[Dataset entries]

____

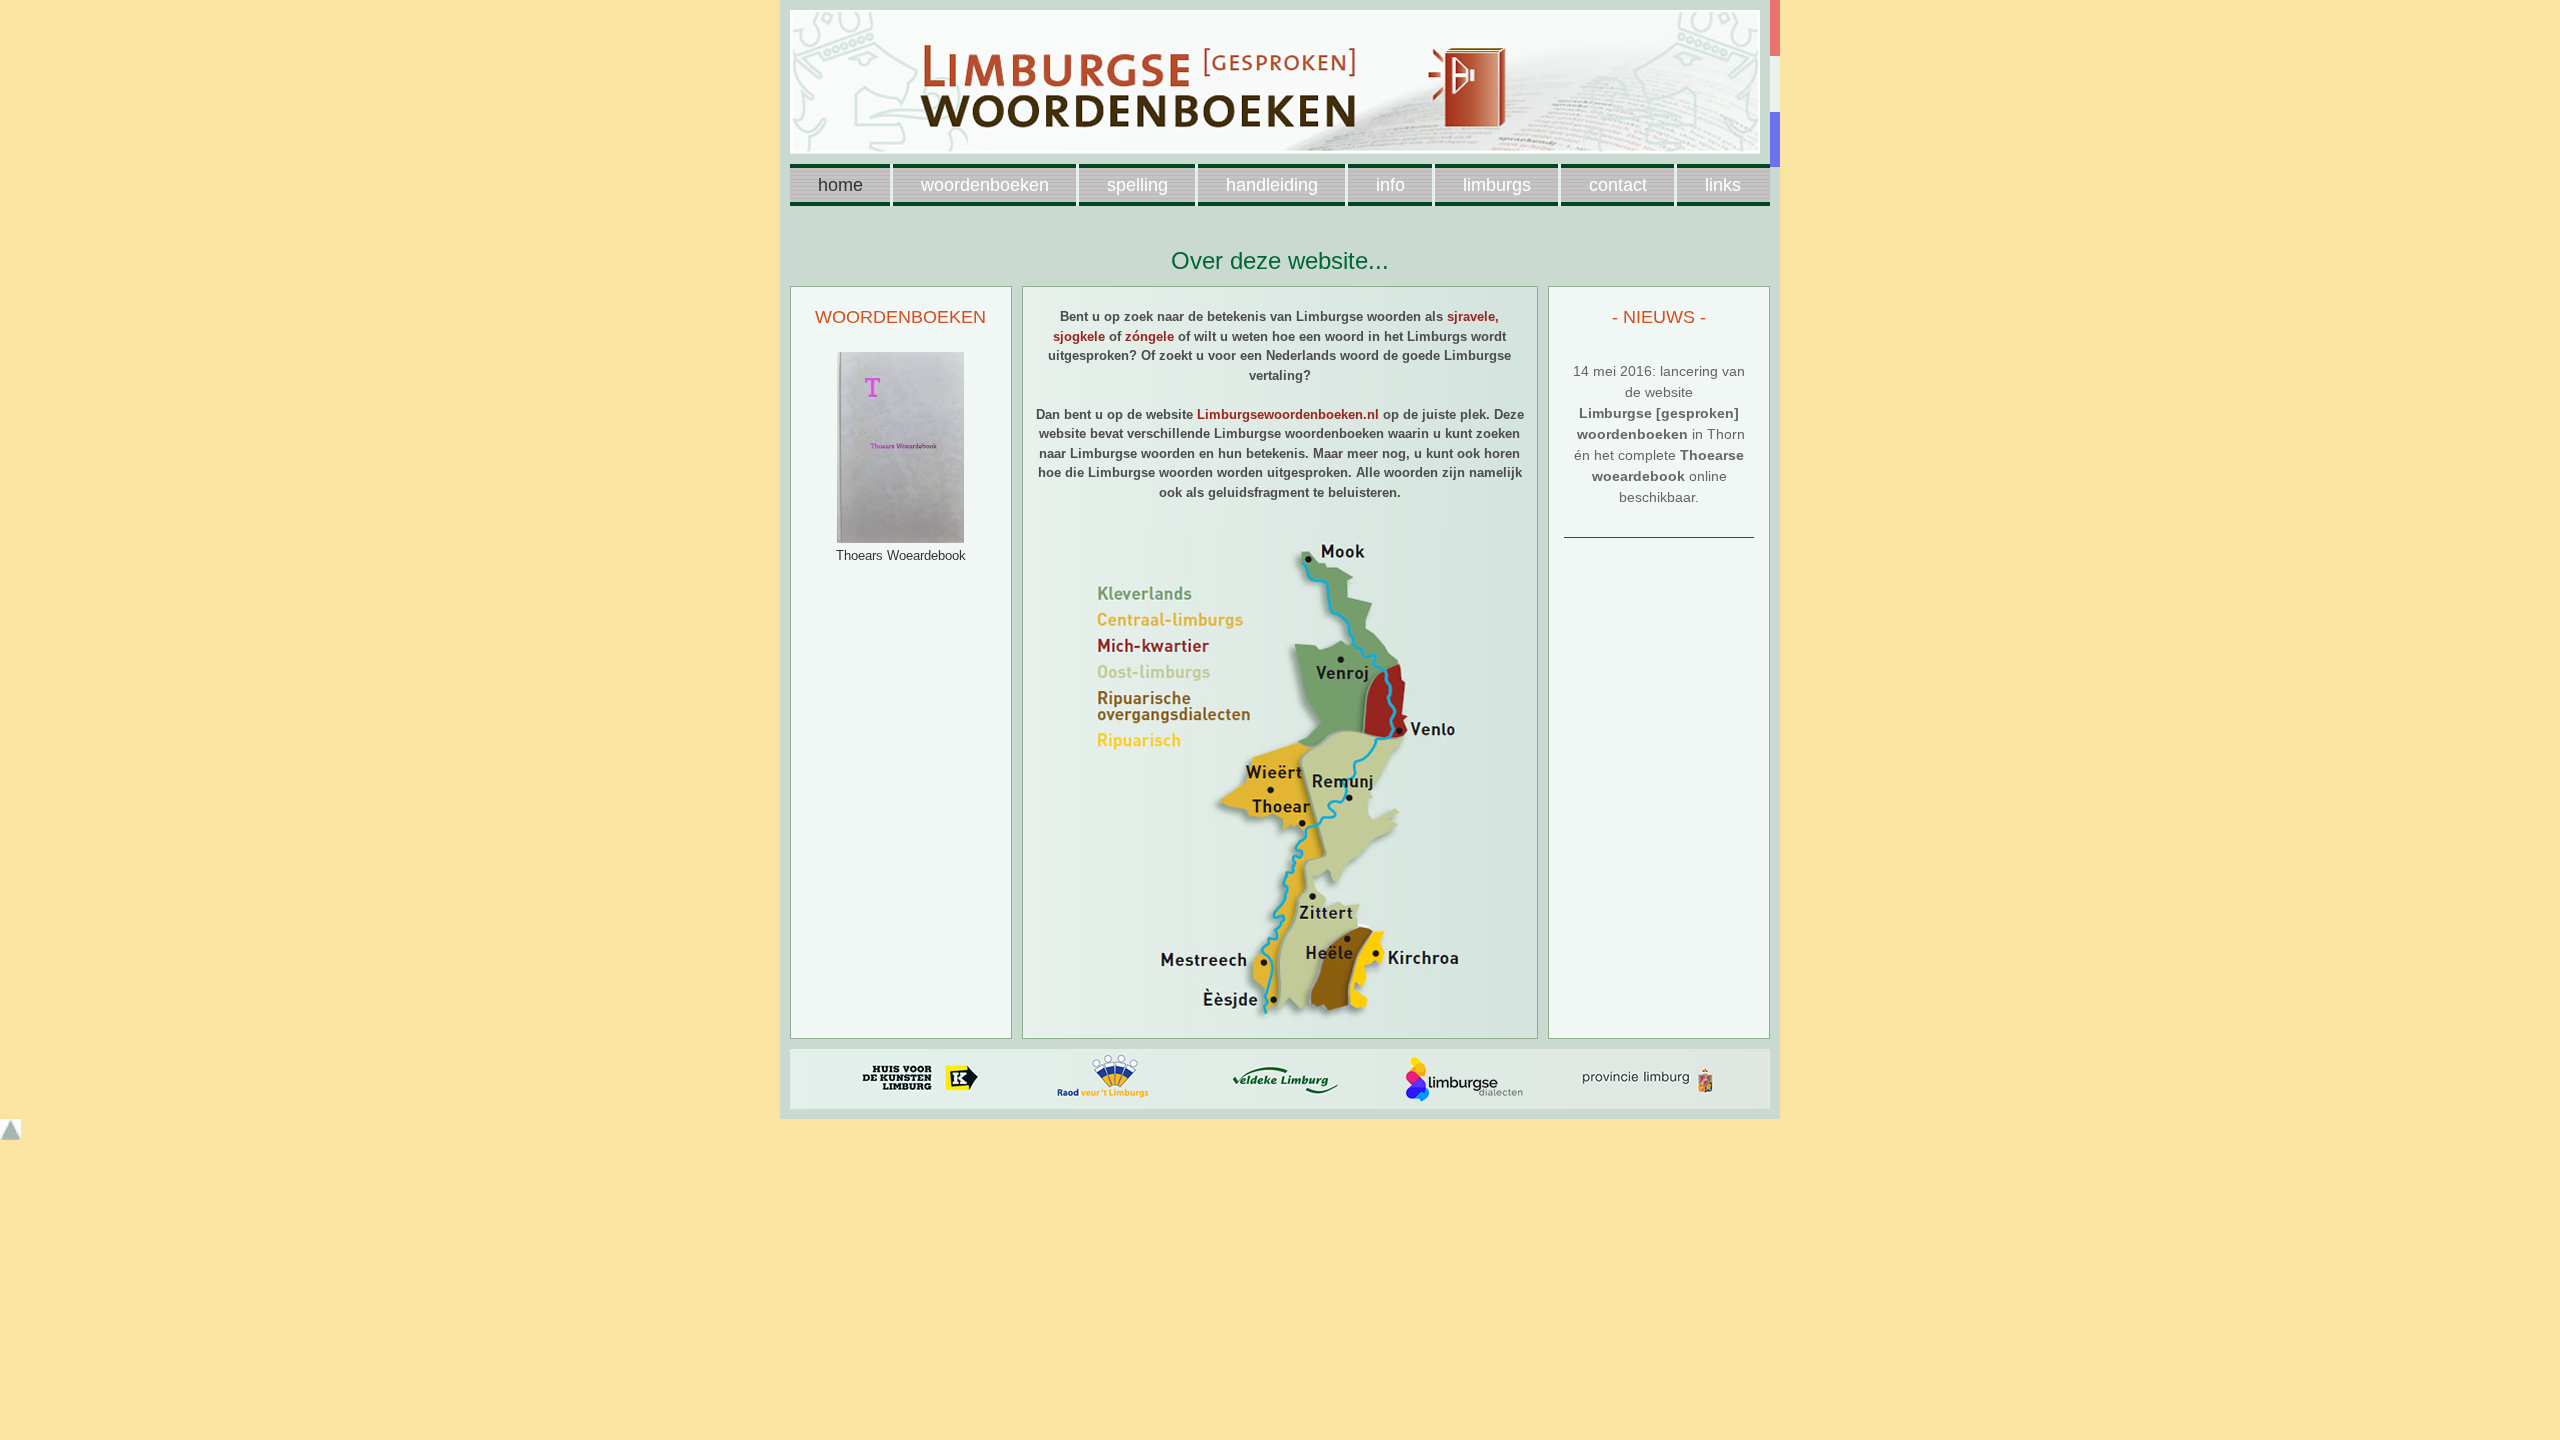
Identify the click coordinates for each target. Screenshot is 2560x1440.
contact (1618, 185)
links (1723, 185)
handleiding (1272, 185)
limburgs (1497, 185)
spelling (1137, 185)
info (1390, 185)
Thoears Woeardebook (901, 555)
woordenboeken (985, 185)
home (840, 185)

____

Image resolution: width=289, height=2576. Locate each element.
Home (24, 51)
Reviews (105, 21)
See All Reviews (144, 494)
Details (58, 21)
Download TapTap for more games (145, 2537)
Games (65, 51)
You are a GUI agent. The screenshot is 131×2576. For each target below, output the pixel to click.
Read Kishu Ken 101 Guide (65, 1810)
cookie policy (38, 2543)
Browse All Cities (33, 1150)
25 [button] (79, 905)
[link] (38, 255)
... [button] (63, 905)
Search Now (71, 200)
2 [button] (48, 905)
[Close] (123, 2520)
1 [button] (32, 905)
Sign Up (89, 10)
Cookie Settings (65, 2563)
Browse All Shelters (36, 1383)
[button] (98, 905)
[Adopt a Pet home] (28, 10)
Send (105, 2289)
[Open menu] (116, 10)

____

(Task) Could you restate word for word the lines above from the one containing "Identify the click" through the one containing "home (840, 185)", both included, and nothing else?

(Output for this task)
Identify the click coordinates for each target. Screenshot is 2560x1440.
contact (1618, 185)
links (1723, 185)
handleiding (1272, 185)
limburgs (1497, 185)
spelling (1137, 185)
info (1390, 185)
Thoears Woeardebook (901, 555)
woordenboeken (985, 185)
home (840, 185)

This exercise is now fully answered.